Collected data

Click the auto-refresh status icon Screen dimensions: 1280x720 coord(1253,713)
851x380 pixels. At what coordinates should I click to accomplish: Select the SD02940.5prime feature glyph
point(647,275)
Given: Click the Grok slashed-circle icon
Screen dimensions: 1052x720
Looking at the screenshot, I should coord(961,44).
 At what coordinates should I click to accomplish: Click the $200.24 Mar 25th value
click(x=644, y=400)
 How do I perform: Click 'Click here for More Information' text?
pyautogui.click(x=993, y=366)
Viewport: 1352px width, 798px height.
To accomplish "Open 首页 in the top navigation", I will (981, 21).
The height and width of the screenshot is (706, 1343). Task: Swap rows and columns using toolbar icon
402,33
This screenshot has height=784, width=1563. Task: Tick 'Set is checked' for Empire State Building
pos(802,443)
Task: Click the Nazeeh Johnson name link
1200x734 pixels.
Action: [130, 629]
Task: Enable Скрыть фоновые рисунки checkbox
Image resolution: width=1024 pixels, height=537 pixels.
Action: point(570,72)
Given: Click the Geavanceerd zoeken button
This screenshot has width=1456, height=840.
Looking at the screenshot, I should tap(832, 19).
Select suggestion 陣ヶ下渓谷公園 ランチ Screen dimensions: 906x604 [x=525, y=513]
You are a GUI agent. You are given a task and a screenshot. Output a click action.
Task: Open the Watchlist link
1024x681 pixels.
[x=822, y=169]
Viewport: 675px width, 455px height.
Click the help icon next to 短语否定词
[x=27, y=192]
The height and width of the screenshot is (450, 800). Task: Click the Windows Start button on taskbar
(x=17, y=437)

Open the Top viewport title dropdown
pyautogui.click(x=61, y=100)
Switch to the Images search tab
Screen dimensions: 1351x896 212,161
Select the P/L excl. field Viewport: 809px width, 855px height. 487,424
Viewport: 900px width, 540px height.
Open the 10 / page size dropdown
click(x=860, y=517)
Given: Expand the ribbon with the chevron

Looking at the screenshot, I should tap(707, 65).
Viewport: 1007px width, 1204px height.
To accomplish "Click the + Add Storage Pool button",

** What to work on **
Your task is to restate, word for word, the line with "1024x681 pixels." and all lines after it, ending with the last line of the data.

** Output **
1024x681 pixels.
[x=822, y=169]
Viewport: 675px width, 455px height.
Click the help icon next to 短语否定词
[x=27, y=192]
The height and width of the screenshot is (450, 800). Task: Click the Windows Start button on taskbar
(x=17, y=437)

Open the Top viewport title dropdown
pyautogui.click(x=61, y=100)
Switch to the Images search tab
Screen dimensions: 1351x896 212,161
Select the P/L excl. field Viewport: 809px width, 855px height. 487,424
Viewport: 900px width, 540px height.
Open the 10 / page size dropdown
click(x=860, y=517)
Given: Expand the ribbon with the chevron

Looking at the screenshot, I should tap(707, 65).
Viewport: 1007px width, 1204px height.
To accomplish "Click the + Add Storage Pool button",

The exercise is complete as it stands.